**** Dataset rows ****

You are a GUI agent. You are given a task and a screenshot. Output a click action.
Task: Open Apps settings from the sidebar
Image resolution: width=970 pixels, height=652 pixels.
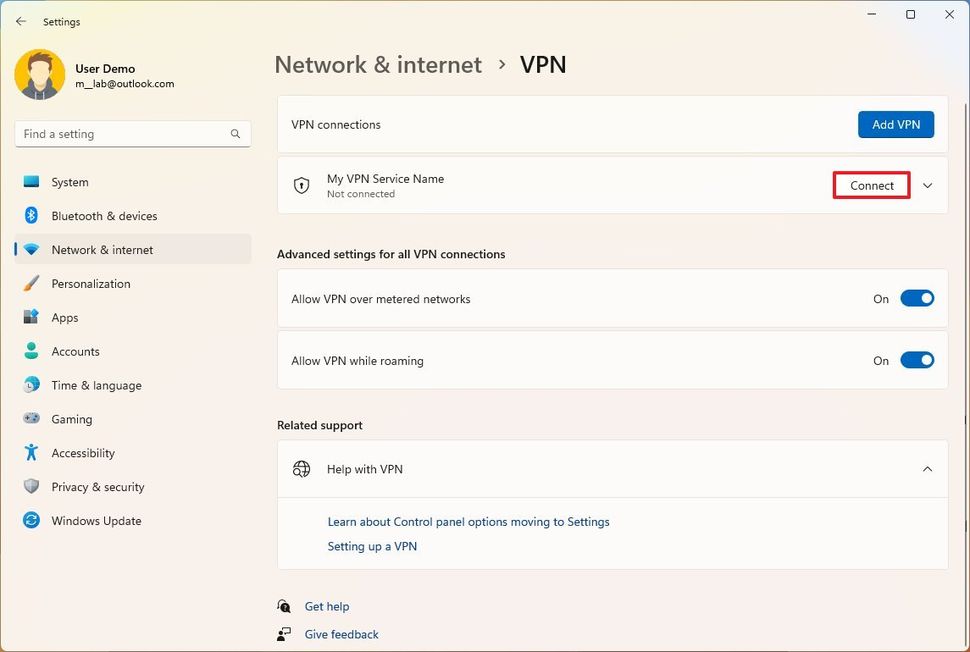(x=65, y=317)
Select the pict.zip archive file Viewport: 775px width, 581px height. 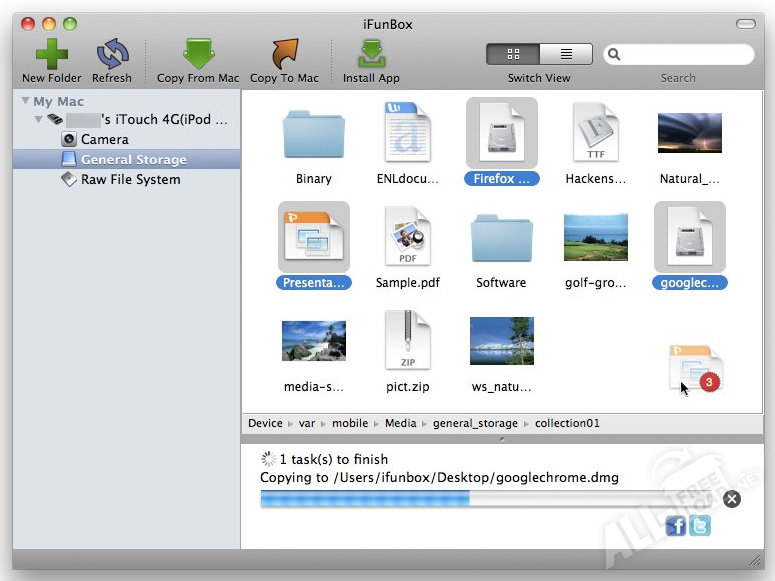[408, 349]
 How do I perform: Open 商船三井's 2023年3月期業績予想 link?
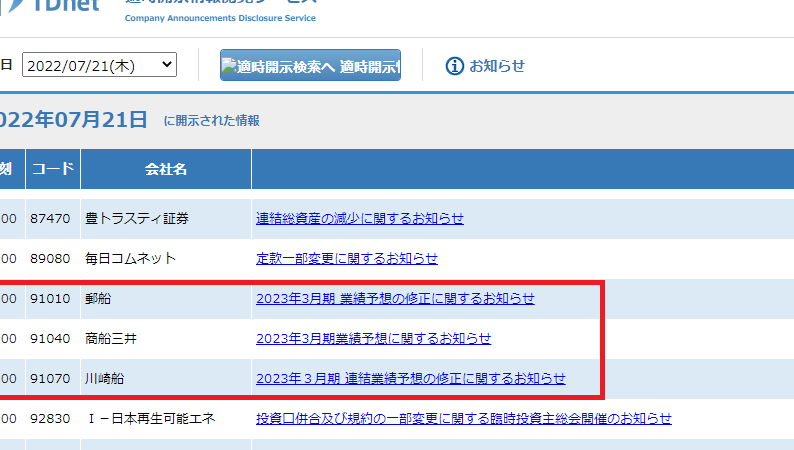(373, 338)
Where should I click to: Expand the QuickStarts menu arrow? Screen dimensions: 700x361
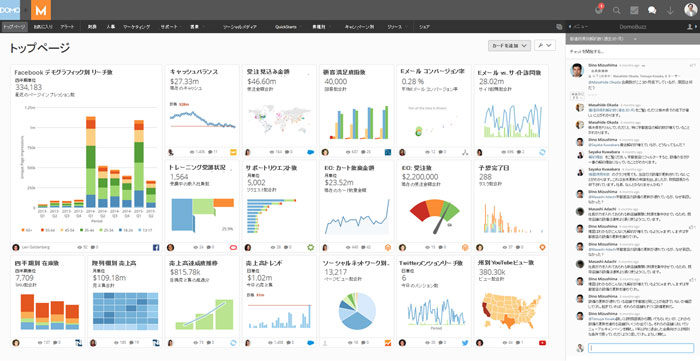300,27
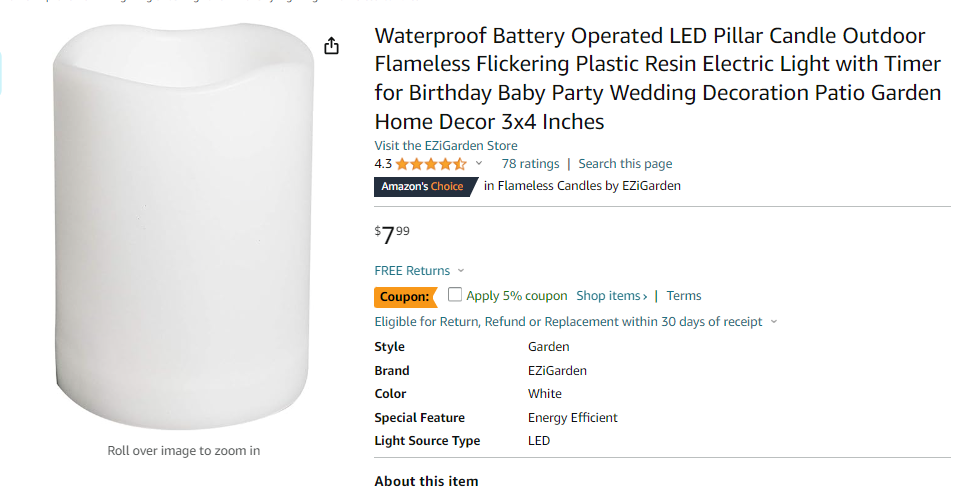Click the 4.3 star rating icons

(x=431, y=164)
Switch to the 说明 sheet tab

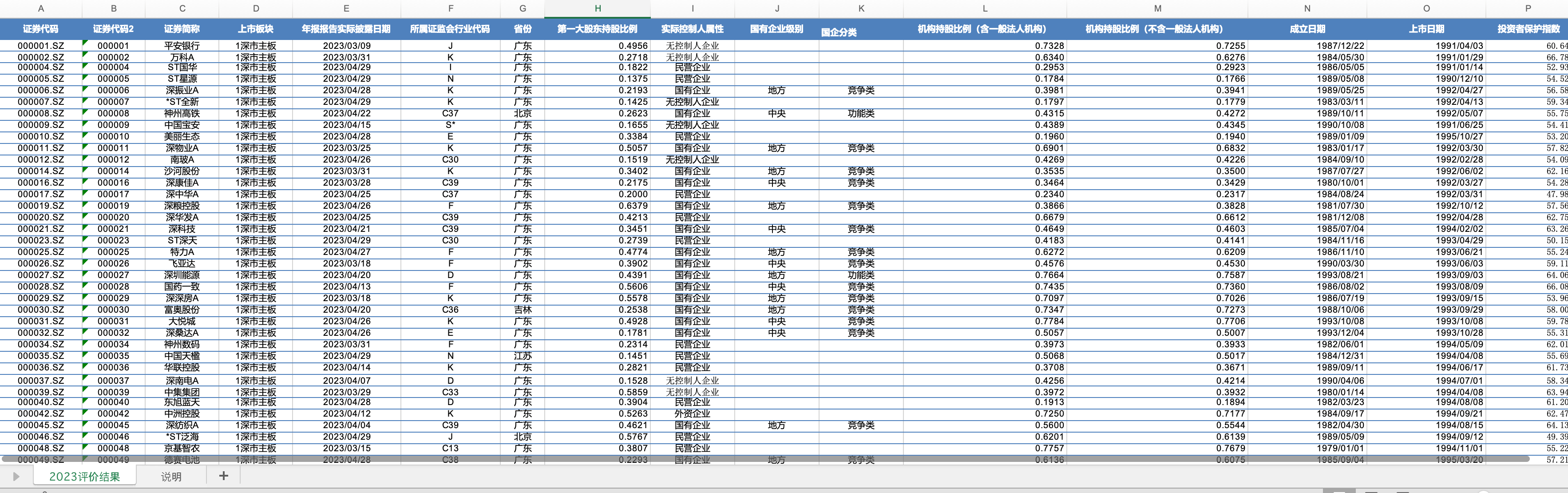[171, 477]
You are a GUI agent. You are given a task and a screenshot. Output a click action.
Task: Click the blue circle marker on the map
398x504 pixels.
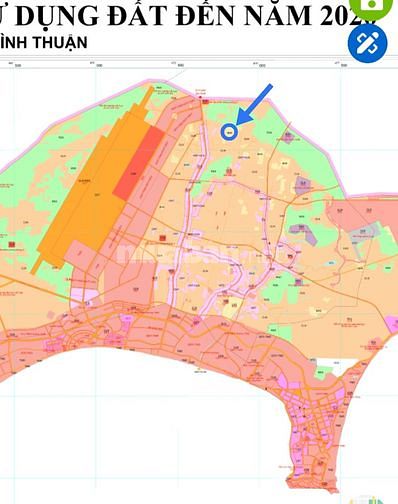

****

▸ **Exercise instructions**
Copy out every line of the data above that contains the string "Open". Treat uppercase and lowercase as different.

▸ **Result**
Task: Open Apps settings from the sidebar
 How do I perform: Open 商船三井's 2023年3月期業績予想 link?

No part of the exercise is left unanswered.